The regime’s capability to maintain power against the opposition is the focus of the
other major research program on authoritarianism: the “process-oriented,” or contingency,
approach. At the center of this approach lie the strategic choices of the ruling incumbents.
Inherit in it is also the role, or the strategic choices, of the opposition. In other words, the nature
of the regime-opposition relationship and the net balance of the dynamic interactions between the
two shape the final outcome of the struggle. However, the mere examination of such interactions,
while illuminating, may still also address only how the regime succeeds in frustrating the
opposition in its demands for political reform and pluralism, rather than why. Larry Diamond has
argued that the only precondition for the establishment of democracy is the “commitment among
political elites to the legitimacy of democracy and its procedural norms.” Absent such
commitment (in the voluntary sense), the authoritarian regime’s perception of its costs must be at
the center of analysis of why it maintains power. What explains authoritarianism is that the net
costs have not been sufficiently high either to convince or to compel the regime to negotiate itself
out of power. Most studies examining Arab authoritarianism with a focus on such a calculus
have examined the regime’s domestic costs.
It has been the contention of this study that authoritarian regimes also consider the
potential external costs of oppressing their opposition. The study developed a framework for the
international dimension of authoritarianism and set out to examine the external costs of
oppression as perceived/calculated by the authoritarian regimes in Jordan and Egypt.
302
Specifically, the analysis has focused on US relations with these two regimes and concluded that
the American role has been significantly shaped both by its special relationship with Israel and by
the resulting US Israel-centered approach to the region, particularly towards the Arab-Israel
conflict. Within the context of this configuration and the non-resolution of the conflict, the
United States has, in effect, entered into agreements with Arab authoritarian regimes according to
which: the former receives the assurances that the regimes will protect their peace treaties with
Israel and will support US polices; the latter receives US material support and the promise of non-
interference in the regime’s demotic policies, particularly in relation to the opposition.
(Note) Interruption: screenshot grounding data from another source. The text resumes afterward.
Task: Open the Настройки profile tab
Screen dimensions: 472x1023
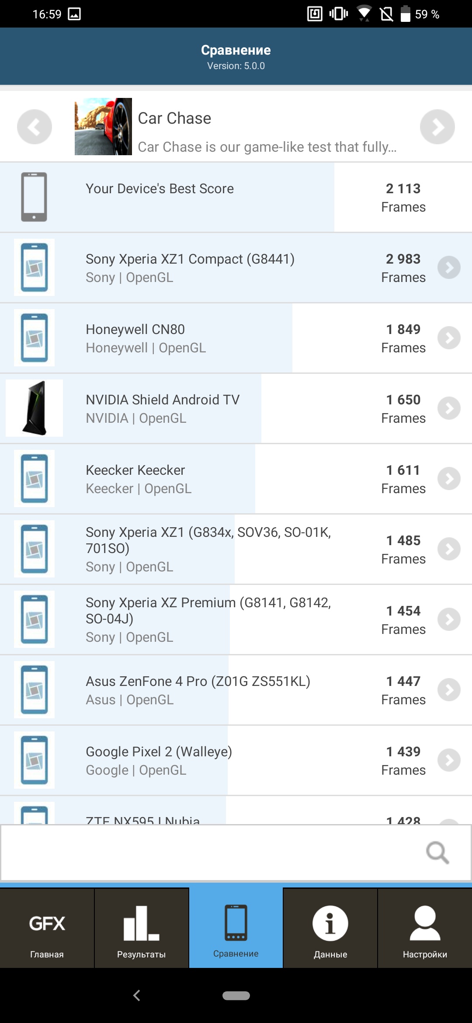Action: [425, 929]
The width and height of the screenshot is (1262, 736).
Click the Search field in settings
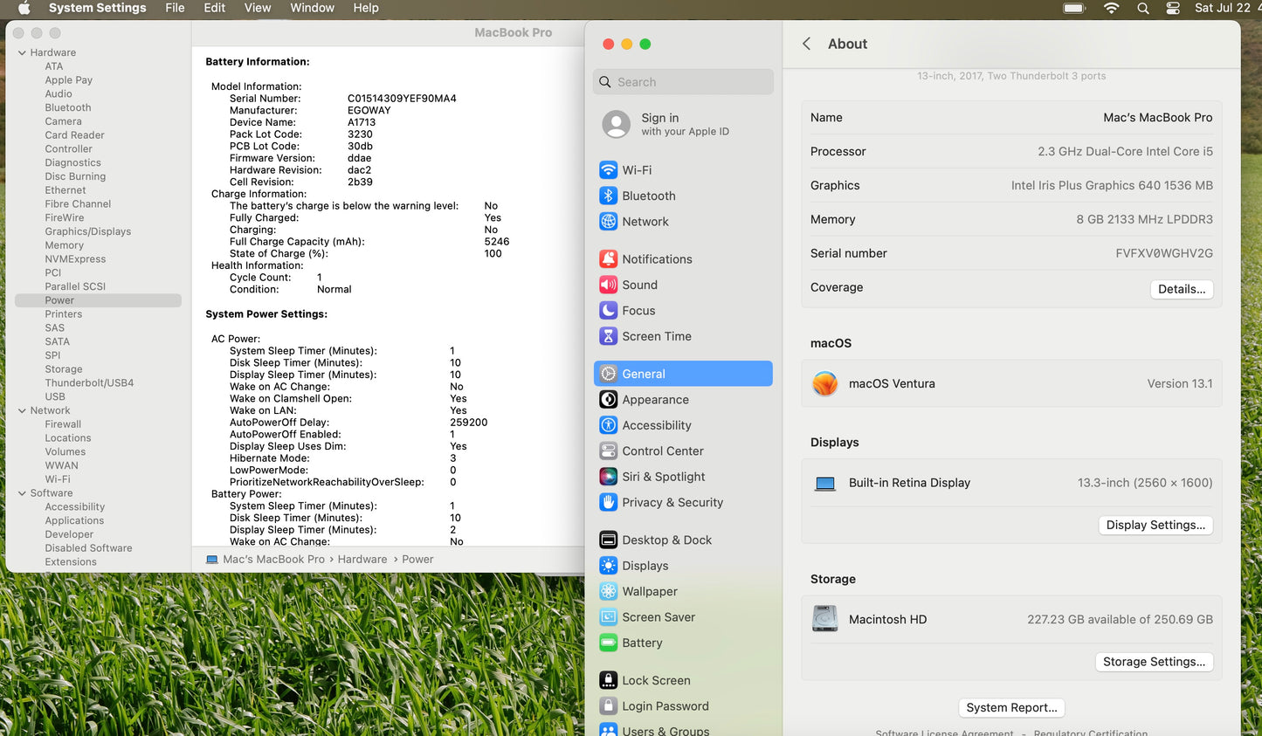684,82
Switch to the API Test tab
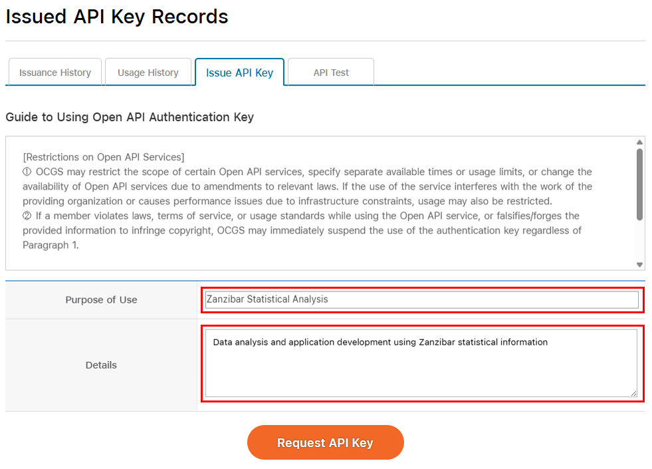 tap(330, 72)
The study has also found that the rise of political Islam in the aftermath of the June 1967
Arab-Israeli war and the threat it poses to US Israel-centered policies have provided the United
States with a second rationale for its support of the regimes in Jordan and Egypt: to prevent the
alternative—i.e. the opposition of popular Islamists—from coming to power. This broader
political environment has produced a sharp rise in Arab anti-Americanism and thus provided the
US with yet another rationale for propping up the authoritarian regimes. Moreover, the United
States seems to have convinced itself that such anti-Americanism is unrelated to its regional
polices, and hence believes that altering its policies will not changed the entrenched realities. This
American commitment to the status quo squarely fits with the regimes’ determination to remain
in power, and in turn, the resulting supportive, external environment significantly contributes to
the stability and resiliency of the regimes in Jordan and Egypt. The regimes of Mubarak and of
the Hashemite monarchy have fully understood the US calculus, concluding accurately—thus far
at least—that there is no cost to oppressing their opposition. With the external cost of oppression
set at zero, the regimes are left with no externally-imposed constraints to manipulate and
oppress—in real or perceived terms—the externally-reviled opposition.
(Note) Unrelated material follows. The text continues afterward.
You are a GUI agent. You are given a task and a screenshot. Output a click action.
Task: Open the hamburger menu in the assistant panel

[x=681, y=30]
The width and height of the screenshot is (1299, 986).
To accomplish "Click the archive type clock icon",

Contributions of the Dissertation
Against this backdrop and given such findings, the dissertation’s contributions lie in three
areas. First, in identifying an important external element (i.e. a US strategic interest) and
303
systematically examining its multifaceted effects on Arab authoritarian regimes, the study has
contributed to the larger debate on the regime question, which entails the “choice of procedures
that regulate access to state power.”
2
In addition, it has done so within the underutilized
framework of the international dimension of democratization and authoritarianism. The regime
question is “one of the most fundamental issues in the study of politics,” and there is an
increasing realization by students of the regime question that the external context is important and
that it has been under-considered. This work not only treats both these themes but does so using
a case study from a region with a poor record of scholarly contribution to comparative politics.
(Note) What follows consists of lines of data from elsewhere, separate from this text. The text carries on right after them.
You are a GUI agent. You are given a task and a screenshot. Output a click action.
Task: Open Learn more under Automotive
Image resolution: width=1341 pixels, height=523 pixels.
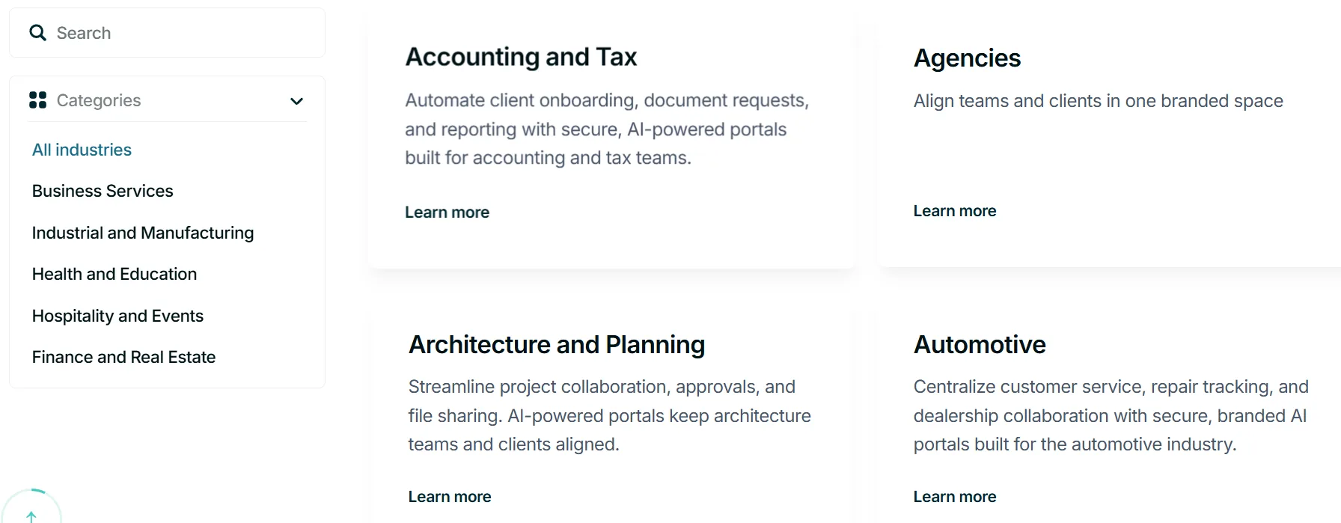pos(954,497)
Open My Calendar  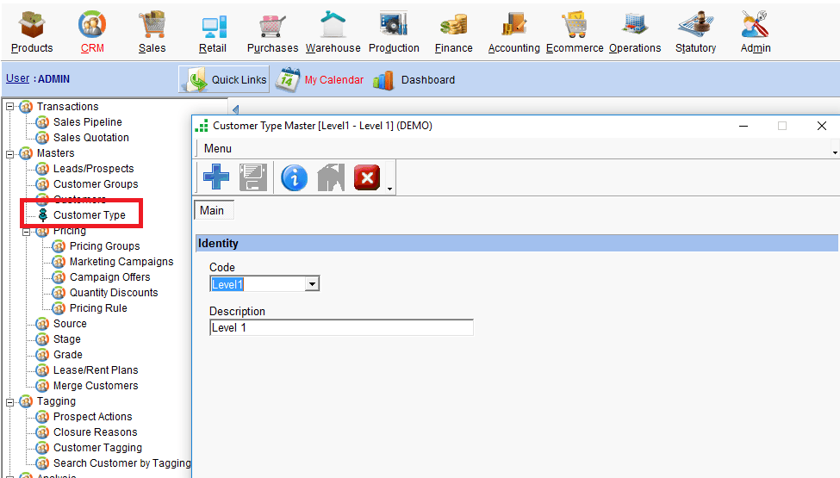[x=333, y=80]
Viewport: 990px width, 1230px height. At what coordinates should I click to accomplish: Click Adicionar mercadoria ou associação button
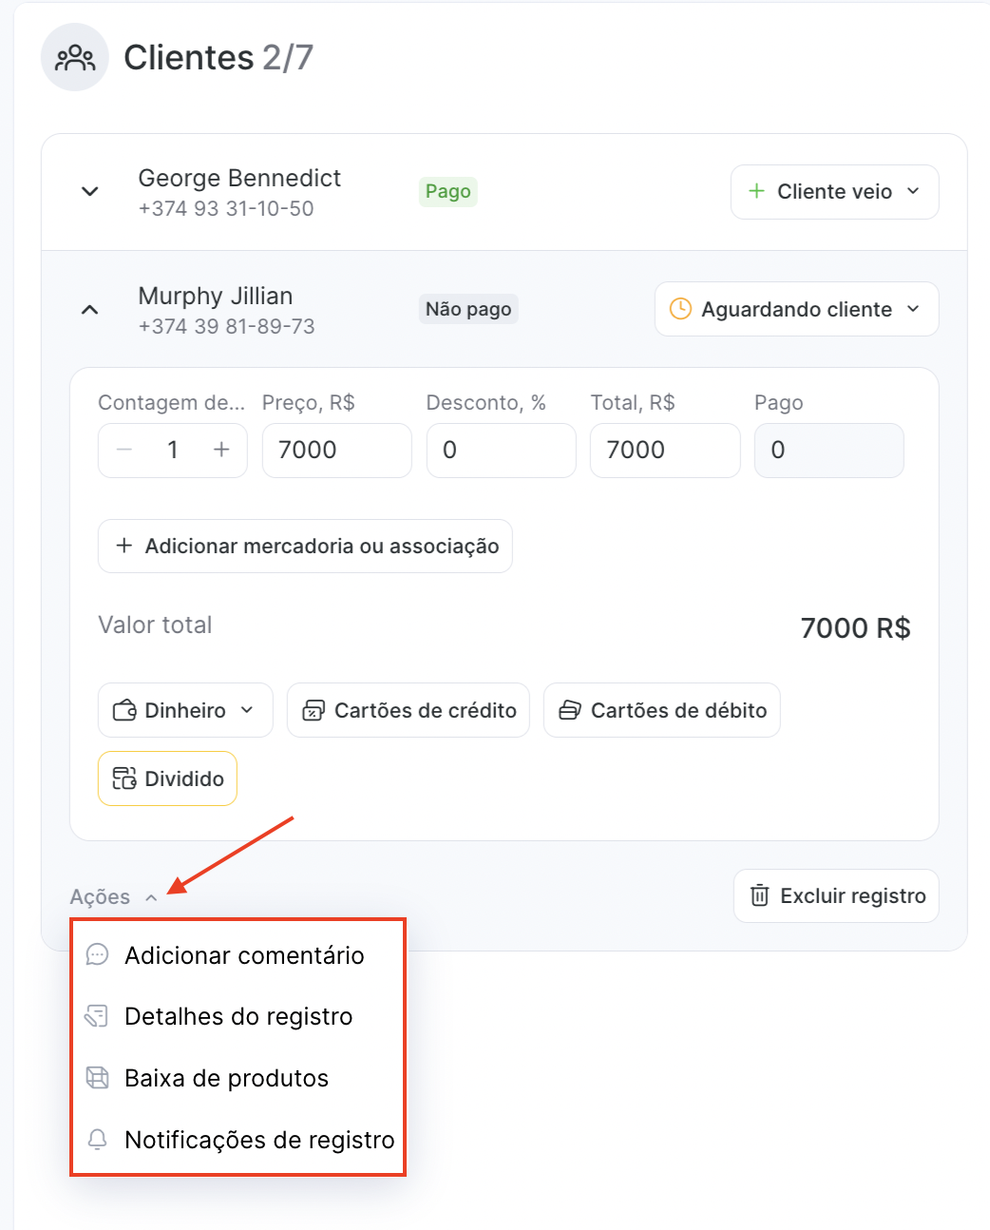(305, 546)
The second area of the dissertation’s contribution lies in the fact that the specific US
policy of its support for Israel has been the focus. While a few studies have addressed the
external dimension of authoritarianism in the Arab world, these studies and numerous others have
glossed over the role that US support for Israel—as one US strategic interest in the region—may
have played in the resiliency of Arab authoritarianism. To be sure, the US objective of
containment during the Cold War was widely understood to have acted as an enforcer of
authoritarianism and an impediment to democracy across different regions, including the Arab
world. The US objective of securing oil has also been explored as an impediment to democracy,
given the fear that political instability or political transition threatened to disrupt the flow of oil.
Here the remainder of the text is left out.